The second advance is that based on the above performance characterization, we determine what is the right size of the container within which to run an individual function or a bundle of functions. This has to be done considering the latency or $ cost objective. This was a challenge considering various heuristic rules that are present in cloud provider’s serverless offerings, e.g., in AWS Lambda network bandwidth saturates at 1792MB, irrespective of the size of the container you request, while in Google Cloud Functions, the bandwidth keeps growing as you request larger sized containers. The costs are also non-linear and the different resources (CPUs, memory, local and remote storage, network bandwidth) scale differently.

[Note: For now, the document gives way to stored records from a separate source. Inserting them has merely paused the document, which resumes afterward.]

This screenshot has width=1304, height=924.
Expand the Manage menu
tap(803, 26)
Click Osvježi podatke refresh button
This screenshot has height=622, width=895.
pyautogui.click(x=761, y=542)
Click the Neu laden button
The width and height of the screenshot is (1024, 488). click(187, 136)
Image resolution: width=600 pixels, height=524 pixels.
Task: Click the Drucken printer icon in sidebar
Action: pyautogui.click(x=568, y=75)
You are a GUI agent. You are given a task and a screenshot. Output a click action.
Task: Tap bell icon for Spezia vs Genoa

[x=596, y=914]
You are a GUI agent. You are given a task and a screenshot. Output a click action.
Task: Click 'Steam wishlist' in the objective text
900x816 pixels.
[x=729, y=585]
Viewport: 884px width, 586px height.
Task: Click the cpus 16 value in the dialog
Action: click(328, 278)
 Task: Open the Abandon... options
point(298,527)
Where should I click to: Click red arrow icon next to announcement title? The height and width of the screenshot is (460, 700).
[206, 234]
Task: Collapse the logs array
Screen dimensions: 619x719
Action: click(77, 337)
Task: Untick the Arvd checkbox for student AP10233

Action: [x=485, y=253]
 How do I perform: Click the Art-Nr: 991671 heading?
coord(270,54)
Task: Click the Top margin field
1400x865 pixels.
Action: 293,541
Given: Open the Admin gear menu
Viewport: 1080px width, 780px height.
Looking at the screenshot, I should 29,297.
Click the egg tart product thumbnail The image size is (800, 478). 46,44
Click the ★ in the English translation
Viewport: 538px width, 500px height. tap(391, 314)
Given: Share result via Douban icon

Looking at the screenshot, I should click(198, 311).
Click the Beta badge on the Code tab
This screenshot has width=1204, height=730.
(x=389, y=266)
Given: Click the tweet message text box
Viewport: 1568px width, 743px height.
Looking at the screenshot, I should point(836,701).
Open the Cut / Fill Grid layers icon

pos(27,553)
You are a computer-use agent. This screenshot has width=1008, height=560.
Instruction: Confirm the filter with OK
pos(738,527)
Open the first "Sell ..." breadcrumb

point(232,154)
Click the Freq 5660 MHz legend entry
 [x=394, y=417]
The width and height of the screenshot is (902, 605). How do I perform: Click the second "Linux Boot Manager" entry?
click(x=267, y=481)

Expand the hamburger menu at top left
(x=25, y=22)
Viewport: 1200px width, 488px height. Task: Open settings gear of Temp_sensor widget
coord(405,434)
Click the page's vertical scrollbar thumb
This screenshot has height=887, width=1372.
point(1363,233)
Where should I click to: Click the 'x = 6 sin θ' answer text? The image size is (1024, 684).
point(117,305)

Workload Characterization from Microsoft Azure
We did a detailed characterization of serverless DAG executions on Microsoft Azure, covering two weeks of production traces from six data centers, three in the US, two in Europe, and one in Asia. This analysis brought out some novel insights. First, 95% of the DAG invocations come from the 5% most popular DAGs. Second, the median execution time for all DAGs (i.e., median of medians) is 5.6 sec while there is a long tail —- ratio of P95 to median is 3X. Finally, we notice that both execution time skew and intermediate data size have a significant impact on the DAG E2E latency. This motivates our focus on these two factors to optimize through Bundling (reducing execution skew) and Fusion (reducing intermediate data passing latency).
Two Optimizations
The paper unveils two optimizations for reducing the E2E latency. The first is bundling multiple parallel invocations into a single function bundle to take advantage of execution time skew among these parallel workers. Then we assign just the right amount of resources (quantified through the size of the VM or container) to the function bundle. The second is fusing a series of functions into a single function executing on the same container. This cuts down on the data passing latency between these in-series functions.
So Does It Work?
We did an evaluation of WiseFuse using three popular serverless applications with different DAG structures —- Video Analytics, ML Pipeline, and Recommendation engine. We find significant improvements in E2E latency and cost compared to four approaches from recent work —- the user-defined DAG, i.e., the state of practice, FaastLane [USENIX ATC 21], Sonic [USENIX ATC 21], and Photons [SOCC 20].
What’s Next?
I mentioned that this is an initial step in what I think will be a long journey of better supporting serverless DAGs. Most significantly, our work has a static feel to it —- once we characterize a DAG well, we can make rational decisions about whether to apply the optimizations and to what extent. But with workload changes, the DAG characteristics may change and it is an open problem, how one can make online decisions efficiently. This can borrow from the theme of online learning but many domain-specific challenges will have to be figured out. Another biggie is the security implication of applying optimizations within a single DAG or across DAGs, potentially belonging to multiple users.
[1] ACM DL had 67 papers in 2021 with "serverless" in its abstract, IEEE had 131. 5 years ago, those numbers were 3 and 6 respectively. According to Google Trends, there is 100% increase in interest in "serverless" from 2016 to now.